Jl 3, 12-21; Salm 96, 1-6.11-12; Lucas 11, 27-28

Siempre imaginamos a Jesús cariñoso con sus padres. No podemos dudar de que así fue. Pensar lo contrario no se avendría ni con la persona de la Virgen ni con la del Verbo encarnado. Ahora bien, la mayoría de los textos evangélicos en que aparece María Jesús marca una cierta distancia de ella. El sentido común nos indica que es la persona a la que estaba más íntimamente unido. Ella pertenece al mismo orden hipostático y había sido bendecida por Dios con gracias singularísimas como su Concepción Inmaculada. ¿Qué se esconde tras ese modo de proceder del Señor?

Con temor y temblor sugiero algo. La actitud de Jesús es congruente con la de María, que siempre fue muy reservada. El Señor, con sus palabras, sigue encubriendo su misterio para que, más allá de la verdadera relación biológica que tiene con ella, es su Hijo, no se olvide la relación en el orden de la gracia. Tendemos a humanizar demasiado las cosas, olvidándonos de la relación que gratuitamente Dios establece con nosotros. Jesús encubre a María y así la protege. No quiere que nadie la coloque por debajo del lugar que merece. Nuestros elogios, viene a decir el Señor, siempre estarán por debajo de la consideración en que Dios tiene a la llena de gracia.

Por eso Jesús corrige el natural entusiasmo de aquella mujer del pueblo. No le dice que sus palabras estén mal, sino que le enseña a mirar más alto, a ser más profunda. No quiere que le pase inadvertido el verdadero misterio que se oculta en su Madre. No es una mujer más, como tantas otras. Es mujer como ellas, pero ha sido predestinada por Dios para una misión especial.

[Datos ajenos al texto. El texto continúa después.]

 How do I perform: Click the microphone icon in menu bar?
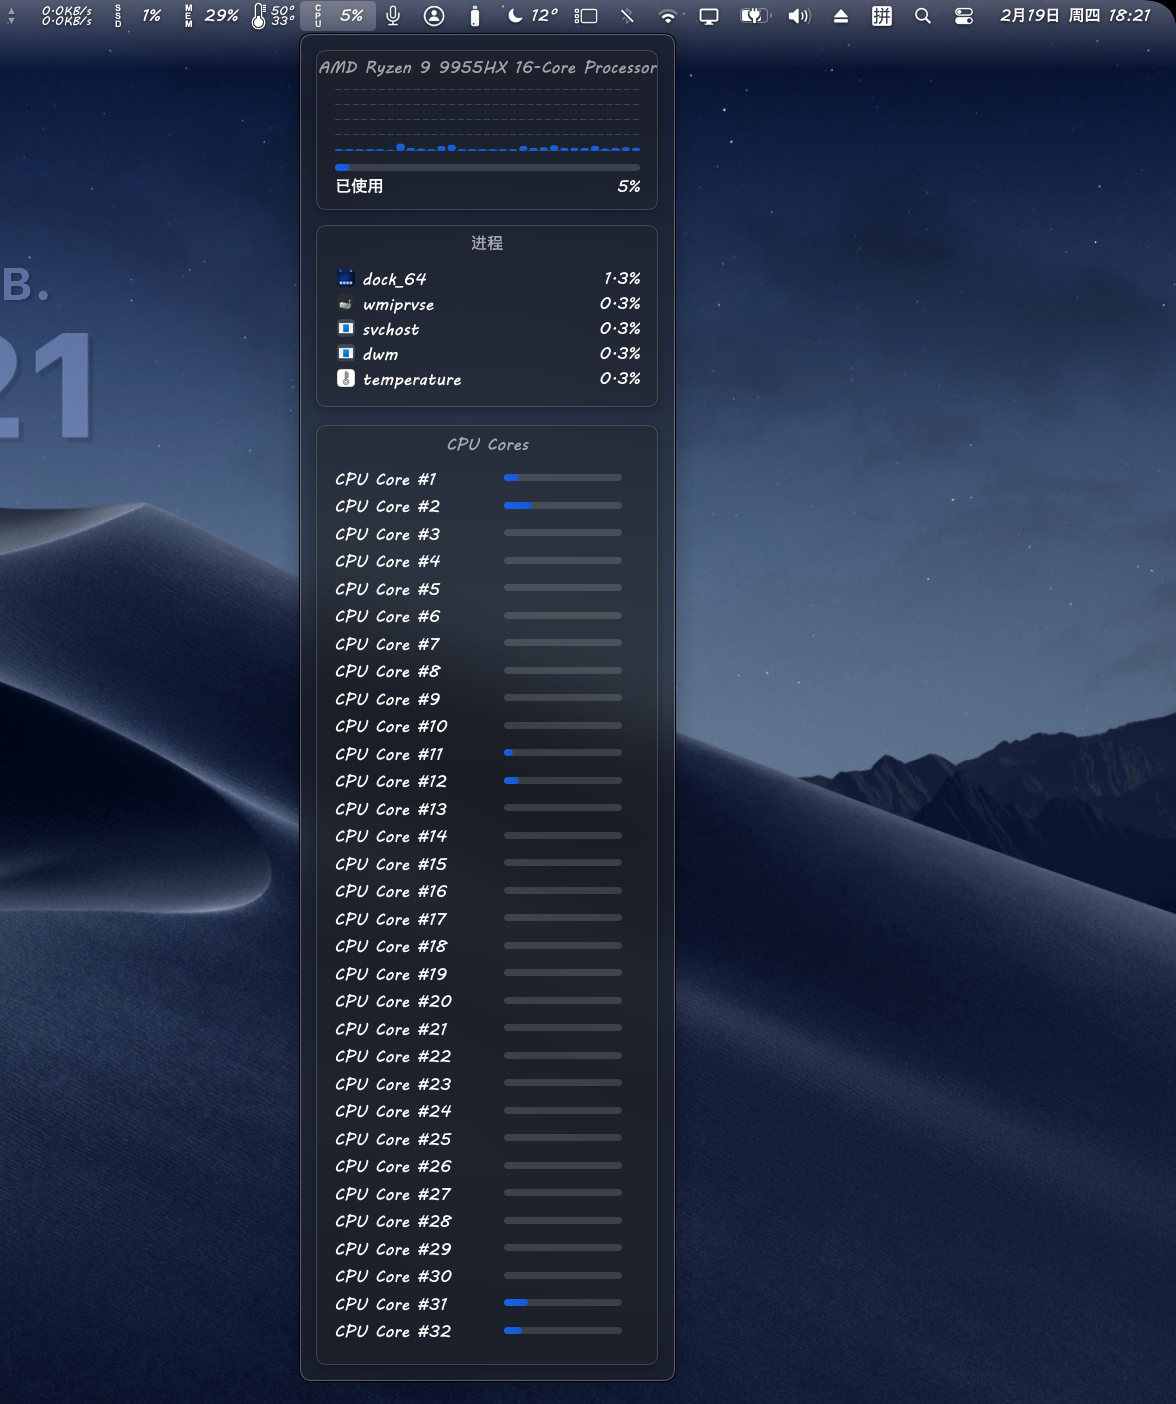[x=393, y=16]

Esa relación con la Madre de nuestro Salvador nos es accesible a través de la fe. Para ello debemos escuchar la Palabra de Dios y ponerla en práctica. Aquella buena mujer, que lanzó una alabanza muy grande a María, como ya había hecho Isabel cuando la visitación, forma parte de la cadena de personas que siguen cantando las glorias de María, como decía san Alfonso María de Ligorio. Espontáneamente aclamamos y ensalzamos a la Madre de Dios. Jesús, con sus palabras, no nos dice que eso esté mal. En su corazón ama que hablemos bien de María. Pero nos enseña a mirar a la Virgen como la fiel cumplidora de la voluntad de Dios. Ella es el modelo al que debemos acudir los que queremos vivir bien como cristianos. En ella podemos aprender a participar de la belleza que reconocemos en ella: la belleza que otorga la gracia de Dios.

Que la Virgen María, cuyo corazón rebosaba conocimiento y amor hacia su Hijo nos ayude a comprender mejor sus palabras y nos acompañe en el camino de la vida a fin de que podamos cumplirlas.